--- SOURCE PASSAGE Enclosed Below ---

The Dutch couple, who have not been named, denied buying the baby, and have since claimed on TV current affairs programme Netwerk that the €7,500 represented only the costs associated with the mother’s pregnancy.

The case was taken by the Child Protection Council of the Netherlands, which accused the Dutch couple of violating international adoption rules by “stealing the child’s identity”. Kees Dijkman, a spokesman for the council, said the effects could be long-term and damaging.

Yesterday the court found them guilty of taking part in an illegal adoption – and of forging documents in order to have the baby officially registered as their own.

However, they were not prosecuted for buying the baby because such an offence does not exist in the Netherlands.

The judge imposed eight-month prison sentences on each of the accused, but suspended them on the grounds that they had co-operated fully with the authorities once the transaction was discovered and confirmed, and since.

In a similar case in 2009, judges ruled that a Belgian baby known as Donna should stay with her Dutch adoptive parents even though they too had bought her over the internet. Donna was born three years ago to a surrogate mother who then told the biological father that she had miscarried and sold the baby to a Dutch couple.

The father demanded that the baby be returned to him, but the court ruled that the child and the Dutch couple now formed “an established family”.

However, it did grant the father visiting rights.

--- End of Enclosed SOURCE PASSAGE ---
--- GIVEN ENTRIES Enclosed Below ---

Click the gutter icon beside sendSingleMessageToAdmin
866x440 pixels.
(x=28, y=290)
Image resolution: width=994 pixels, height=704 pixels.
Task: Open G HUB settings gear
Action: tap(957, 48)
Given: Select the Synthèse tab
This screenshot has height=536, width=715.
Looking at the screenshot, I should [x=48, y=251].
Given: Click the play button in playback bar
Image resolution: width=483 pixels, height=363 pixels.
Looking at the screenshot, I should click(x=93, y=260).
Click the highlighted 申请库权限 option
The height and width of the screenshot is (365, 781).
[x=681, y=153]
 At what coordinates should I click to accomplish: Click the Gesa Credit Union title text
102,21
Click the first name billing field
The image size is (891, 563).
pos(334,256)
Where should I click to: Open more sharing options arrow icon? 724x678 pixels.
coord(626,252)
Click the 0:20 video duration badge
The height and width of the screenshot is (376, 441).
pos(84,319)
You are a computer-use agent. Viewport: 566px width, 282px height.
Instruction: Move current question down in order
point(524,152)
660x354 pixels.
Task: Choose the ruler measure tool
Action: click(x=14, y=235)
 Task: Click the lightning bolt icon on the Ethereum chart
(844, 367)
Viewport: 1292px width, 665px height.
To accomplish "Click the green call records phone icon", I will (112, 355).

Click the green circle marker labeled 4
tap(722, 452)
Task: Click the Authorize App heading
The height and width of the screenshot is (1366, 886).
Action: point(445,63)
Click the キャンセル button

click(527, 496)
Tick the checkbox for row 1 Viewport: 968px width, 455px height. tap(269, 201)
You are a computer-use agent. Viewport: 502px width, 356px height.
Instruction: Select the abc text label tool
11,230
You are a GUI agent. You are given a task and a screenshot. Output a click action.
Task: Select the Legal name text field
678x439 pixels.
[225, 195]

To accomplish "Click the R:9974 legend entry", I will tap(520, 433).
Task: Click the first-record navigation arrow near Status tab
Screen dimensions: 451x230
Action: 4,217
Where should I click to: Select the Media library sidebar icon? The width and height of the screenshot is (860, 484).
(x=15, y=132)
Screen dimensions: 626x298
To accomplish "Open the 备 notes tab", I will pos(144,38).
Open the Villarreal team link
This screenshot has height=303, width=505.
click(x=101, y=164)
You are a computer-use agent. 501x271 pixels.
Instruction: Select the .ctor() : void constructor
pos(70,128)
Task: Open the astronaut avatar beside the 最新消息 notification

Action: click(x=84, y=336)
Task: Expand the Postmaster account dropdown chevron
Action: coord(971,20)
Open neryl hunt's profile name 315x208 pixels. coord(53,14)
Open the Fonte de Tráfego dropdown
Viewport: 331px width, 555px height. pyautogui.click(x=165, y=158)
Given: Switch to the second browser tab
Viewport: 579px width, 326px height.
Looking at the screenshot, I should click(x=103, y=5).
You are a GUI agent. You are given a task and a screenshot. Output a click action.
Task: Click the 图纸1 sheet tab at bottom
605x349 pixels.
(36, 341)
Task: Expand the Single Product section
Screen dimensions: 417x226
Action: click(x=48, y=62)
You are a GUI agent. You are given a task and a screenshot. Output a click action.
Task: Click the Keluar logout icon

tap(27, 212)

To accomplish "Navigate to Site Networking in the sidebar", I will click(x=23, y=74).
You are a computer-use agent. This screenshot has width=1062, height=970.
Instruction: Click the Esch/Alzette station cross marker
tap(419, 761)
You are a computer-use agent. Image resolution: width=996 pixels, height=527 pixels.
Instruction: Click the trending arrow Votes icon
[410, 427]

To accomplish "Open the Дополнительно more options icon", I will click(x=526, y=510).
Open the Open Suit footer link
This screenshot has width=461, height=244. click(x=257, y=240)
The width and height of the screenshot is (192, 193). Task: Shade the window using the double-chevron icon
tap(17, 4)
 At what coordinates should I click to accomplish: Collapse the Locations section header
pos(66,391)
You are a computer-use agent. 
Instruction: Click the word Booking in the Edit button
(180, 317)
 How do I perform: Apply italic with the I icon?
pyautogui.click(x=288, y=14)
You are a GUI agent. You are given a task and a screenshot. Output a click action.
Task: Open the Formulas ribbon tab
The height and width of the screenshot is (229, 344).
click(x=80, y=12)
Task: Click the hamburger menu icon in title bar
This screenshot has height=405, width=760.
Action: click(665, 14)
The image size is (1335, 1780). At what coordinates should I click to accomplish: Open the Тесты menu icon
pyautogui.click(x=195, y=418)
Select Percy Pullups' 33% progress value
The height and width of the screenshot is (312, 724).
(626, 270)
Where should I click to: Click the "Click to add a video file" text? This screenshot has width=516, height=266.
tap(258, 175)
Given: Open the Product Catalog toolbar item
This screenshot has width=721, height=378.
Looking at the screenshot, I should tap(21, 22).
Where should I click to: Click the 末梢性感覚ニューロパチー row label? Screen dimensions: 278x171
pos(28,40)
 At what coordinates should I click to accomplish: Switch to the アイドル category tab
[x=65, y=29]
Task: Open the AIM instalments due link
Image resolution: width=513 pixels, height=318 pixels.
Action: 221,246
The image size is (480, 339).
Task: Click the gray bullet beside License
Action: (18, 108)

--- End of Enclosed GIVEN ENTRIES ---

■ BRIEF A
Reproduce word for word the part of the illegal adoption report from "The judge imposed" up to and including "confirmed, and since.".
■ BRIEF B
According to the illegal adoption report, why was the Dutch couple not prosecuted for buying the baby?
The listing plays no part in this work.

■ SOLUTION A
The judge imposed eight-month prison sentences on each of the accused, but suspended them on the grounds that they had co-operated fully with the authorities once the transaction was discovered and confirmed, and since.

■ SOLUTION B
Such an offence does not exist in the Netherlands.